Loogootee High School is a public high school in Loogootee, Indiana, United States. It serves grades 9–12 for the Loogootee Community School Corporation.

==Academics==
In the 2020 U.S. News & World Report survey of high schools, Loogootee ranked 45th in Indiana and 2,915th nationally.

==Demographics==
The demographic breakdown of the 288 students enrolled for the 2018–19 school year was:
- Male – 56.25%
- Female – 43.75%
- Asian – 1.4%
- Hispanic – 1.4%
- White – 94.8%
- Multiracial – 2.1%
59.0% of the students were eligible for free or reduced-cost lunch. For 2018–19, Loogootee was a Title I school.

==Athletics==
Loogootee's Lions compete in the Blue Chip Conference. School colors are black and gold.
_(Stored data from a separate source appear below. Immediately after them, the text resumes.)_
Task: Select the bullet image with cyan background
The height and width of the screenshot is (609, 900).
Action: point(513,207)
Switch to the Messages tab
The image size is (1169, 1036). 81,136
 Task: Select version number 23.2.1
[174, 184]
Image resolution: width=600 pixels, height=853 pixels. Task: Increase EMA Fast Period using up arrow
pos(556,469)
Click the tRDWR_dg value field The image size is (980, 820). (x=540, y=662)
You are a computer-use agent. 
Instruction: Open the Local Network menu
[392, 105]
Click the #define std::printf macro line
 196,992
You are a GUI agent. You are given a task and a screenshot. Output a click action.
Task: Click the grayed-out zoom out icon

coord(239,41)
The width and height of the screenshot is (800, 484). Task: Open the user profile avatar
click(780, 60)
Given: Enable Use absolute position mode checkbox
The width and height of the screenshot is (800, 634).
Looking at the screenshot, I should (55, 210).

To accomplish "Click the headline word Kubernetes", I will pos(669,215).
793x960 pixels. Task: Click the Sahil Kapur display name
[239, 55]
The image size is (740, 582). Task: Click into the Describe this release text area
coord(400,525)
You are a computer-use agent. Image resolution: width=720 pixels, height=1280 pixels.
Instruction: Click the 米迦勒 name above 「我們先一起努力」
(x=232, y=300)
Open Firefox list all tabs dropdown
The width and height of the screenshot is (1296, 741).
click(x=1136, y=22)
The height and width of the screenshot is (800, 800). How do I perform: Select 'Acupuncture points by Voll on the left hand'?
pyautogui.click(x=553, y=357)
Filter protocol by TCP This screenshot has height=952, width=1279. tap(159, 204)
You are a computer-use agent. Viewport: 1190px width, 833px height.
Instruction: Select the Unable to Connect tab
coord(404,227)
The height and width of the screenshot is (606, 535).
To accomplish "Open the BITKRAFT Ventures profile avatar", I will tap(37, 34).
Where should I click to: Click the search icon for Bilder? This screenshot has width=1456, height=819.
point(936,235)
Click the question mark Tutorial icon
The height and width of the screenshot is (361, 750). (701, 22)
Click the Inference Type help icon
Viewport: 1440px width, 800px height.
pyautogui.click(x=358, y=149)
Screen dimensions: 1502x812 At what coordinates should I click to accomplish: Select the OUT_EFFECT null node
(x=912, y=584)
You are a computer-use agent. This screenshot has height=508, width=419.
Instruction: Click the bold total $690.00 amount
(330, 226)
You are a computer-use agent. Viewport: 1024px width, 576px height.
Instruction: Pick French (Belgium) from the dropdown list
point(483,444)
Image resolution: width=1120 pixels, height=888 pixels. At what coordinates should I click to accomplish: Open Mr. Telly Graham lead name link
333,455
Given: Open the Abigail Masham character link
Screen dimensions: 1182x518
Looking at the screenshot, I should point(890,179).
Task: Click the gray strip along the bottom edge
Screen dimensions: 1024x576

The following Indiana High School Athletic Association (IHSAA) sanctioned sports were offered for 2019–20:

- Baseball (boys)
- Basketball (girls and boys)
  - Boys state champion – 2012
  - Girls state champion – 2020
- Cross country (girls and boys)
- Golf (boys)
- Softball (girls)
- Tennis (girls and boys)
- Track and field (girls and boys)
- Unified flag football (coed)
- Volleyball (girls)

==Notable alumni==
- Patrick Summers (born August 14, 1963) is an American conductor best known for his work with Houston Grand Opera (HGO), where he has been the artistic and music director since 2011, and with San Francisco Opera, where he served as principal guest conductor, 1999–2016.